Natural Hazards In 2007: Busy And Expensive
NEWS RELEASE, 2 May 2008
Natural Hazards In
2007: Busy And Expensive
2007 was one of the most costly years on record for natural hazards, according to the annual review of natural hazards from the National Hazards Centre.
Insurance Council figures reported in the review show total disaster-related insurance payouts for 2007 are likely to exceed those for 2004, the year of the Manawatu floods. This would make 2007 the second most expensive year for insurance industry natural hazard payouts since 1968, the year of the Wahine storm.
Weather-related loss events totalled $96.25 million last year. In addition, the costs of the magnitude 6.8 Gisborne earthquake in December are approaching $50 million and still being counted.

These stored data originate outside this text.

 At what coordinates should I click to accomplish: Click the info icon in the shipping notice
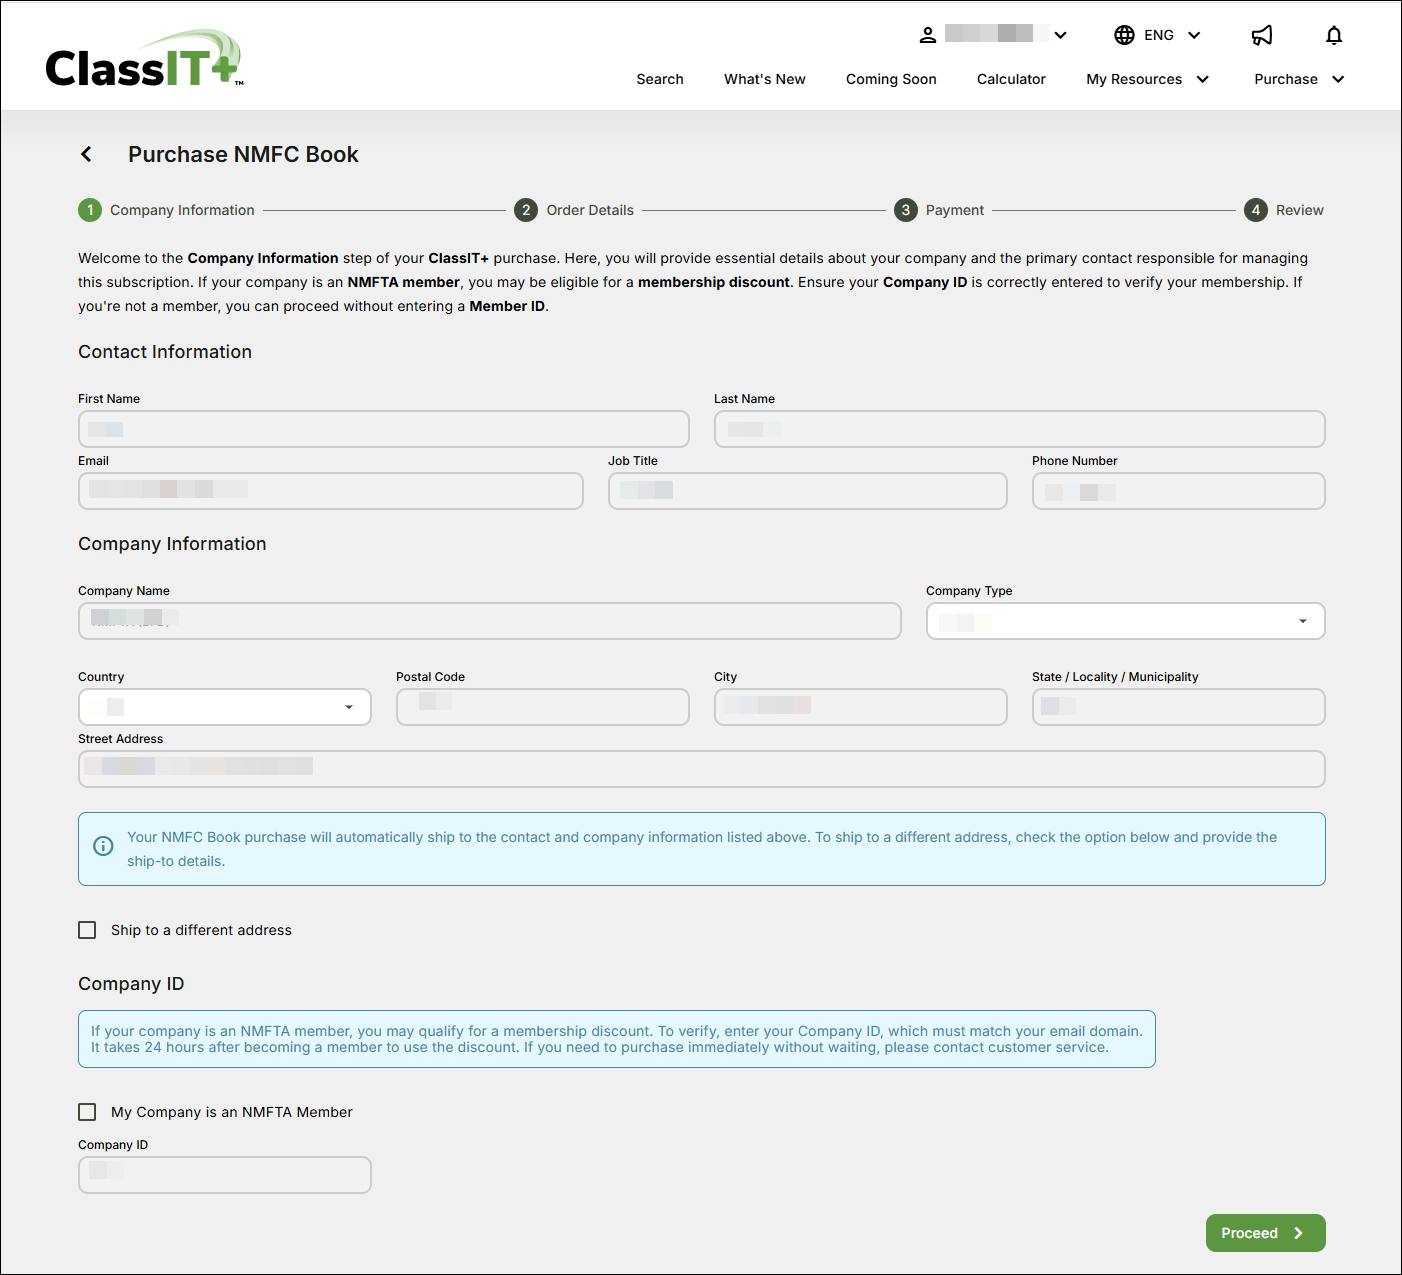click(x=103, y=846)
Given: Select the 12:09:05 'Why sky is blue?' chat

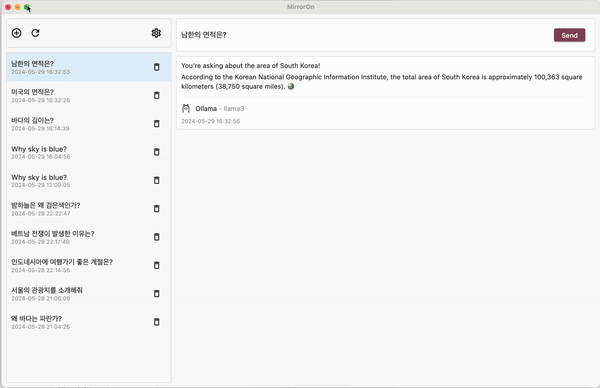Looking at the screenshot, I should pos(89,180).
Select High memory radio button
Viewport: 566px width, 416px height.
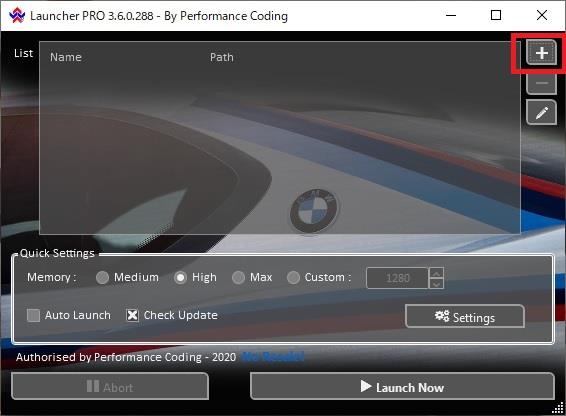pos(180,277)
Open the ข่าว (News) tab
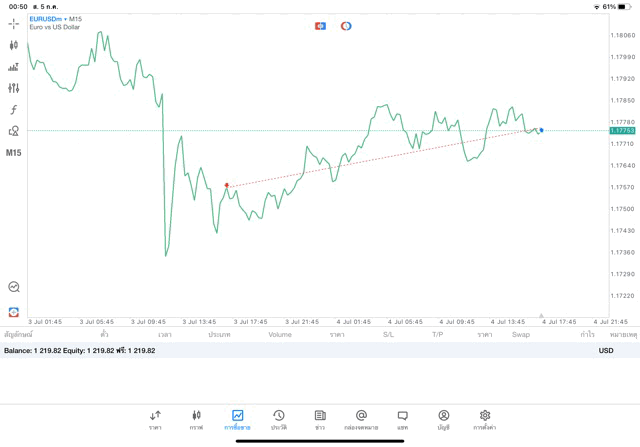Image resolution: width=640 pixels, height=447 pixels. coord(320,419)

The review shows the Earthquake Commission received 6519 claims for natural disaster damage in 2007 – three times as many as the previous year – and the Ministry of Civil Defence & Emergency Management (MCDEM) recorded 900 weather and geological events or emergencies.
The Natural Hazards
Centre is a joint undertaking by NIWA and GNS Science. Its
annual review includes:
* Hazards summaries, with
graphics and analysis of key events
* Reports from the
Insurance Council and Earthquake Commission
* Hazard
planning reports from MCDEM and Ministry for the
Environment
* Research summaries from NIWA and GNS
Science on weather-related hazards forecasting, geological
hazards and society, and a regional riskscape model.
A short selection of notable hazard events from 2007 is attached: full details are available in the 30-page report, Natural Hazards 2007.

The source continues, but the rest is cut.